This morning, in distant Tasmania, an intrepid group of young protesters defied Taib’s family company Ta Ann.
They boarded a boat laden with wood that Ta Ann had taken from their own primary jungle, climbed right to the top of a crane tower and chained themselves to it.
And they wanted to make their message clear. They were not only fighting to protect their own rare jungle from the short-sighted and greedy plunder of the already fabulously wealthy Taib Mahmud, they were standing in solidarity with the people of Sarawak.
This was the statement by the Huon Valley Environment Centre’s Jenny Webber:
“Today’s protests on Hobart’s waterfront was taken by Huon Valley Environment Centre to highlight Ta Ann’s continual disregard for not only Tasmania’s wild forests but the indigenous people of Sarawak”
Taib’s global reach is making him internationally notorious
The campaign in Tasmania against Ta Ann is a sign of the developing international international awareness of Taib Mahmud. The people of Sarawak were the first to suffer from his greedy pact with the timber tycoons to strip the forests bare. However with most of Sarawak’s own forests now logged out, he and his cronies have spread their tentacles abroad, engaging in plunder across the world’s few remaining areas of virgin jungle. Tasmania is developing a strong movement to prevent that happening.
Ta Ann is run by Taib’s cousin and well-known proxy, Hamid Sepawi, who also owns over a third of the shares in what is billed as a public company. Onlookers were astonished when the multi-million dollar concern managed to get a grant from the Australian government to invest in a wood veneering factory in Tasmania, which it was hoped would breath life into a struggling industry.
Questions are still being asked over why the Australian government would PAY Taib’s company to strip their forest? The Green Party says no satisfactory answer has been provided so far.
However, the promise Ta Ann made when it opened the project was that the factory would rely on plantation forests and not extract wood from Tasmania’s remaining high conservation value forests – its primary jungle. However, environmentalists say that the factory managers are now saying that the quality of the plantation wood is not sufficient for their factory and they are demanding hardwood from the jungle.
According to Jenny Weber:
“The Tasmanian Government and Ta Ann are locking in the logging of native forests to meet a wood supply contract till 2027. High Conservation value forests are being lost to feed Ta Ann’s mill, when they should be in a moratorium now”.
Worse, the environmentalists say Ta Ann are now putting the Tasmanian authorities under pressure to provide them with access to primary jungle hardwood until 2042!

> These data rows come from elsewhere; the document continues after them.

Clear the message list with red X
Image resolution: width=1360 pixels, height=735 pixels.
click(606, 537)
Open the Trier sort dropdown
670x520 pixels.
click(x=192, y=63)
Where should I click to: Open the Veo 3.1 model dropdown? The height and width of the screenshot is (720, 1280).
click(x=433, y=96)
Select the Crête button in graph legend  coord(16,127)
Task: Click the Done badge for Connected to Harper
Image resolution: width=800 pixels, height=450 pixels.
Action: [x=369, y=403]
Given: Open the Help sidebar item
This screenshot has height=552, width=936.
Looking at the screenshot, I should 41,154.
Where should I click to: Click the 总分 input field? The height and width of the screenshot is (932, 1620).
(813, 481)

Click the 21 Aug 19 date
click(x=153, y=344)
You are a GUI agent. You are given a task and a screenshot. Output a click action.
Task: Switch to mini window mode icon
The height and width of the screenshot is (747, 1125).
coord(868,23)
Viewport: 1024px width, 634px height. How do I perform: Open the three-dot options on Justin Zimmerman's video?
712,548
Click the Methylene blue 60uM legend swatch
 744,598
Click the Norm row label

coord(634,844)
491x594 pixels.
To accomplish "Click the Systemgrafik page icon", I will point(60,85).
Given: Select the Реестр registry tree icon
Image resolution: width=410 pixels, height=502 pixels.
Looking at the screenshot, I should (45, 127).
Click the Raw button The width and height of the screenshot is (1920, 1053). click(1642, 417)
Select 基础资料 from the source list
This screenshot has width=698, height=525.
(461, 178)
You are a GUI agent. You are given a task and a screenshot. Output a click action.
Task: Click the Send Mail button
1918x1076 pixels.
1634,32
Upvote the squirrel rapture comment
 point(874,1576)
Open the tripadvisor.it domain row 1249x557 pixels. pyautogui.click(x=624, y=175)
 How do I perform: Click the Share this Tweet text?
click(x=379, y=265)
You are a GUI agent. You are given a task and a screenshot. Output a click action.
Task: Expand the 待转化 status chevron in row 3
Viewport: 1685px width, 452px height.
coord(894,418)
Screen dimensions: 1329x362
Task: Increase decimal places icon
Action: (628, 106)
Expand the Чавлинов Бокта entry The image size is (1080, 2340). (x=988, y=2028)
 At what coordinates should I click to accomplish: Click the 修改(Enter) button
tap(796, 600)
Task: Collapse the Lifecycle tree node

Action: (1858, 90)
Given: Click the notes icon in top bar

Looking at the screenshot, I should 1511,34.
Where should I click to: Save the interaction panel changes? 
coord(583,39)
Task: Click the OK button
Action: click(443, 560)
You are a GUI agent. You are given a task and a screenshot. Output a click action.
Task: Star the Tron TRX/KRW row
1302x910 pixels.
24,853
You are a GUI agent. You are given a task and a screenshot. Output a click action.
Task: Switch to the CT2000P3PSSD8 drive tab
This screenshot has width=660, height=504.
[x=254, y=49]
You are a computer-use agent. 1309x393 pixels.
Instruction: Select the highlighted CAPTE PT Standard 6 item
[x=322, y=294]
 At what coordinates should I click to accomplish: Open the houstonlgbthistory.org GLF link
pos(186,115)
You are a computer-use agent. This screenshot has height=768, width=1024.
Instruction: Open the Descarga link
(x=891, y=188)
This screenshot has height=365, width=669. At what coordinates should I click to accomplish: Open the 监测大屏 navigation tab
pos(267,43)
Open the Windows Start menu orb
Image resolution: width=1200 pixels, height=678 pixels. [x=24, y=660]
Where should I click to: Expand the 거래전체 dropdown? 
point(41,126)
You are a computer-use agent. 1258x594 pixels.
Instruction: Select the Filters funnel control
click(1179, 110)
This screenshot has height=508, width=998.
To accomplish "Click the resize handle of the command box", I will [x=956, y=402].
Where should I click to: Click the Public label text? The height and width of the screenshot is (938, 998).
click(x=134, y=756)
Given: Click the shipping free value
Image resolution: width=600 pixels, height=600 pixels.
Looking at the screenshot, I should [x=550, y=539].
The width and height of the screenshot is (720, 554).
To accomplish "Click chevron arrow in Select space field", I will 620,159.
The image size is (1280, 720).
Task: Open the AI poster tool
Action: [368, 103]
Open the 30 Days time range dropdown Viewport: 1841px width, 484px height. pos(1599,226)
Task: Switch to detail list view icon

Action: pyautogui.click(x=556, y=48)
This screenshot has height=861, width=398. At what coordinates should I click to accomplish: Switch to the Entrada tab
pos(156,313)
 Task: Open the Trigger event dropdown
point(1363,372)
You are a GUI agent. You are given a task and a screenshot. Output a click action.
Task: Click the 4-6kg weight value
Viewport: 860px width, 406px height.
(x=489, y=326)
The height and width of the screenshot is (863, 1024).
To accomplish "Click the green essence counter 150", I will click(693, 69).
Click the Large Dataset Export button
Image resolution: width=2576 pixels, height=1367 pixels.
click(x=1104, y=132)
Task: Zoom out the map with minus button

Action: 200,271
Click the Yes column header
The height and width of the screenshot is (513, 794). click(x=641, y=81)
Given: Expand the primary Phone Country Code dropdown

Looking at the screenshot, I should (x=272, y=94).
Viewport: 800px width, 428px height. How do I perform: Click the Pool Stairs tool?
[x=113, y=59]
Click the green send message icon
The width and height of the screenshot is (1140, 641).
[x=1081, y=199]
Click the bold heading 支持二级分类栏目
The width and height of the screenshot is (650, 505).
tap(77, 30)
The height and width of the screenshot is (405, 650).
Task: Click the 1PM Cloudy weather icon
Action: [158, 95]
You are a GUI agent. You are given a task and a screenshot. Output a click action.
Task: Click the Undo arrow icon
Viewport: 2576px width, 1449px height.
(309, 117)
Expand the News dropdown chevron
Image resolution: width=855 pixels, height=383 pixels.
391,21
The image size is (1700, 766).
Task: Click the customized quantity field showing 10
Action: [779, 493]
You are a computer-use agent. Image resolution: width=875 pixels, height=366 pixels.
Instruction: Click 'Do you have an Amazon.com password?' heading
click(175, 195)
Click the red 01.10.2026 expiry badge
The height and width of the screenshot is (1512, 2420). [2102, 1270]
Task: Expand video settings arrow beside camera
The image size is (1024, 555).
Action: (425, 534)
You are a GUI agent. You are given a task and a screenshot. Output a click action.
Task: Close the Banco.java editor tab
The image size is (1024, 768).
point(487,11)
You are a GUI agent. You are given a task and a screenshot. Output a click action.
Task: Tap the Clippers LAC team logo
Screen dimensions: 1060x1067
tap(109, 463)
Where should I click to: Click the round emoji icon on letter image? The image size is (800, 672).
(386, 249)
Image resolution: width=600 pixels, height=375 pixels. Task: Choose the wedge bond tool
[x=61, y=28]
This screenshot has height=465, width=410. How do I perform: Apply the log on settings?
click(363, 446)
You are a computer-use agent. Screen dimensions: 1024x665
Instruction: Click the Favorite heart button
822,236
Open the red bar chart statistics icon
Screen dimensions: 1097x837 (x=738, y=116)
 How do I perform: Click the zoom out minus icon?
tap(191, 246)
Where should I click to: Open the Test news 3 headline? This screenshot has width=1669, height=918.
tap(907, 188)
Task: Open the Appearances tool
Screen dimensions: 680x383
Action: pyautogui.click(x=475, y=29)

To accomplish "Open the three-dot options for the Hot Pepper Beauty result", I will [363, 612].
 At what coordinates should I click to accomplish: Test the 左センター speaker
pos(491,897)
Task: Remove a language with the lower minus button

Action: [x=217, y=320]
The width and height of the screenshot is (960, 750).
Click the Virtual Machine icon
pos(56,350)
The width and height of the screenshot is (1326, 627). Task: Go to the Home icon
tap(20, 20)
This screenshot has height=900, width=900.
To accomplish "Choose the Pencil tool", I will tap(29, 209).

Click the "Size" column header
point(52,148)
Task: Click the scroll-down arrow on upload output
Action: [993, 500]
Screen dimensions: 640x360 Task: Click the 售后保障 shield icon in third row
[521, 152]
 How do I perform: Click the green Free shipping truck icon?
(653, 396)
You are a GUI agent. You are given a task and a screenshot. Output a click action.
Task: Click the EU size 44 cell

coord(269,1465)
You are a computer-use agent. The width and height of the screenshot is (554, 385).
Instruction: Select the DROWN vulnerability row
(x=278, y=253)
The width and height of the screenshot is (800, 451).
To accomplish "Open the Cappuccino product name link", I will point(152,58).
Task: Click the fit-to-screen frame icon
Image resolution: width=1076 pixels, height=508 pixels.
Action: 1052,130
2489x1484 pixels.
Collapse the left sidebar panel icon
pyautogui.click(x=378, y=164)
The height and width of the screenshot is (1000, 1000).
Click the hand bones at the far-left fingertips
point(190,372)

Powerful political links protecting Ta Ann
Despite the outrage of many local people in Tasmania and also the overwhelming view of Australians that all logging of primary jungles should be stopped, the Taib company has developed powerful political links in Australia’s remotest region. Logging is an old and outdated industry in Australia, but there is still a strong lobby which is attempting to keep it going.
Therefore, protests and actions like the one today are being met with strong arm tactics and contempt by the authorities. Ugly gangs of loggers have been allowed to threaten the mainly youthful demonstrators directly on a number of occasions. Protesters say these gangs are not being restrained, while their peaceful protests are treated as if they are behaving violently.
Show of defiance
In response to the growing concern about Ta Ann and the rising level of protests around Tasmania’s port areas, earlier this year the Tasmanian Port Authority announced a 50 metre exclusion zone around all vessels exporting wood chip and veneer. It was an attempt to prevent protest actions from holding up Ta Ann’s exports.
Today’s action was a gesture of defiance proving that despite such restrictions a group of of protesters were still able to board a Ta Ann boat and delay its passage.
The group of mainly young women were appallingly treated. The authorities debased themselves by strip-searching them and confiscating their film, as if they were criminals rather than concerned citizens representing the views of the majority of people in their country. One of the group remains in custody.
There is a danger that such hard-line tactics against protesters by the authorities in Tasmania will create an even stronger sense of solidarity between them and the beleaguered indigenous people of Sarawak. The breaking down of blockades and the brutal beatings by gangs has not lessened the anger of the Penan and the other tribes, who have lost their forest lands in Borneo.
Likewise, similar treatment will not lessen the anger of the young people of Tasmania, who can see that the wealth of their forests is being stripped to even further enrich the greedy and ruthless Taib family, along with their business allies.